Anterior Suprascapular Nerve Block or Low-Volume Supraclavicular Nerve Block?
We read with interest the recent randomized controlled trial by Wiegel et al1 comparing anterior suprascapular nerve block (SSNB) with interscalene brachial plexus block (ISB) for shoulder surgery. We commend their efforts in seeking a viable alternative to ISB that aims to avoid respiratory compromise and motor blockade of the arm. However, we wish to identify a number of concerns we have with this study.
While we acknowledge the important contribution made by the suprascapular nerve to shoulder joint innervation, it is important to remember the elaborate nature of the nerve supply to the shoulder. The shoulder joint has a range of motion extending far beyond any other joint in the body, which requires the complex interplay of various muscles with diverse innervation.

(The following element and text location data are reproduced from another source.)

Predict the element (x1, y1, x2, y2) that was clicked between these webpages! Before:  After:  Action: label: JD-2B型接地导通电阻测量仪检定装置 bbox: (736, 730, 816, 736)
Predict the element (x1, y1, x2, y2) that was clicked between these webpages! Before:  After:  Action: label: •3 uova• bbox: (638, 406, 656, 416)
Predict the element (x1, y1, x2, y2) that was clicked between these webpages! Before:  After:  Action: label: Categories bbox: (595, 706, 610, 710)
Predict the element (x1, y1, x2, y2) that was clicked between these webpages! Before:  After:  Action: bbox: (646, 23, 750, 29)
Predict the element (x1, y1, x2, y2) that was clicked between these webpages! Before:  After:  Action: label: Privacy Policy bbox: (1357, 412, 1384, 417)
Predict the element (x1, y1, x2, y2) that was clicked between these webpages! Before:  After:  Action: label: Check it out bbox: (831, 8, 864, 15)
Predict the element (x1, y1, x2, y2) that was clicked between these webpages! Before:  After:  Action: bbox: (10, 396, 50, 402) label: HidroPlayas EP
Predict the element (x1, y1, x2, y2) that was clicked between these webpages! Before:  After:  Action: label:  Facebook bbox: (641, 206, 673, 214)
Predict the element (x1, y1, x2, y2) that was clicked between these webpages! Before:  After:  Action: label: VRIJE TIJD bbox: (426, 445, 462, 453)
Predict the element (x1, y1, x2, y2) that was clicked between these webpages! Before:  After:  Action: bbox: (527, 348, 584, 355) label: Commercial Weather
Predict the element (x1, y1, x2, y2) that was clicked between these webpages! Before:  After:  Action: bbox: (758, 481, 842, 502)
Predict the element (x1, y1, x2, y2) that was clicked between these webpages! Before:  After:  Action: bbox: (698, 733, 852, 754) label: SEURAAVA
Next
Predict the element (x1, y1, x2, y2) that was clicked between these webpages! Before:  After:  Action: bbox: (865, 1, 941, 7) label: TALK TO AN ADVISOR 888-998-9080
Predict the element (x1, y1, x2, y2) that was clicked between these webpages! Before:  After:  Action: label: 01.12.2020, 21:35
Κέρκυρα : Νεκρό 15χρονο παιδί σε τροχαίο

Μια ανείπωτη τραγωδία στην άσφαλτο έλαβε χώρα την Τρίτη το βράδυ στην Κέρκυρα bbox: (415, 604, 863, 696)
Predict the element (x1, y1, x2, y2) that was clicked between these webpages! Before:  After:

Anterior shoulder joint innervation comes from the subscapular and axillary nerves, both branches of the posterior cord of the brachial plexus, in addition to the lateral pectoral nerve, which arises from the lateral cord at a distance considerably distal to the origin of the suprascapular nerve.2 The posterior shoulder joint capsule is innervated by the suprascapular nerve and small branches of the axillary nerve. It is surprising therefore that Wiegel et al1 report that patients in the SSNB group had a significantly lower mean pain level than did patients in the ISB group. What accounts for the fact that blockade of 1 nerve of the 5 that innervate the shoulder joint provides better analgesia than the more complete blockade to be expected with ISB? We postulate that given the high volume and high concentration of local anesthetic (10 mL ropivacaine 1%) used for SSNB, cephalad spread to the interscalene brachial plexus is occurring deep to the omohyoid muscle. Alternatively, as pointed out by Siegenthaler et al3 in the original description of this technique, the median distance from the suprascapular nerve to the supraclavicular brachial plexus was 8 mm in cadavers, and anterior spread of dye was detected with a volume as low as 0.1 mL. Wiegel et al1 cite unchanging grip strength as evidence of lack of spread to the interscalene brachial plexus. Sensory-motor assessment after the block by a blinded observer may have delineated whether spread of local anesthetic to other nerves of the brachial plexus had occurred. We posit that further cadaveric studies with an equivalent volume of dye are warranted before a definitive statement can be made in this regard.
A further concern is the apparent modification of an a priori protocol after study completion and submission for publication, which led to a reassignment of methodology for a primary outcome from superiority to noninferiority. Was this decision independent of the data collected to that point? Had the data or interim data been reviewed, and did the decision makers have knowledge of the end-point results? This requires further clarity in order to rule out the possibility of operational bias.
Finally, the use of numeric rating scale (NRS) to define pain severity and block success seems somewhat arbitrary and contradictory in nature. In the present study, considerable pain is defined as an NRS of greater than 3, whereas block failure is designated to be NRS of greater than 6.